“Get out of here!” Hel growled, not because he was uncomfortable with nudity, but because Le Cagot’s tease would go flat if he didn’t seem to rise to the bait.
“He shouts to hide his delight at seeing me again, Hana. It’s an old trick. Mother in Heaven, you have fine nipples! Are you sure there isn’t a bit of Basque in that genetic stew of yours? Hey, Niko, when do we see if there is light and air at the other end of Le Cagot’s Cave? Everything is in readiness. The air tank is down, the wet suit. Everything.”
“I’m ready to go up today.”
“When today?”
“In a couple of hours. Get out.”
“Good. That gives me time to visit your Portuguese maid. All right, I’m off. You two will have to resign yourselves to getting on without my company.” He slammed the door behind him, swirling the scant steam that remained in the room.

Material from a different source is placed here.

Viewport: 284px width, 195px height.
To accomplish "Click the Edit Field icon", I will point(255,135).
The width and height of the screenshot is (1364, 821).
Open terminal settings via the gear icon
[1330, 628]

After they had made love and taken breakfast, Hana began her packing. She had derided to go to Paris because in late August that city would be relatively empty of vacationing bourgeois Parisians.
Hel puttered for a time in his garden, which had roughened somewhat in his absence. It was there Pierre found him.
“Oh, M’sieur, the weather signs are all confused.”
“Is that so?”
“It is so. It has rained for two days, and now neither the Eastwind nor the Northwind have dominance, and you know what that means.”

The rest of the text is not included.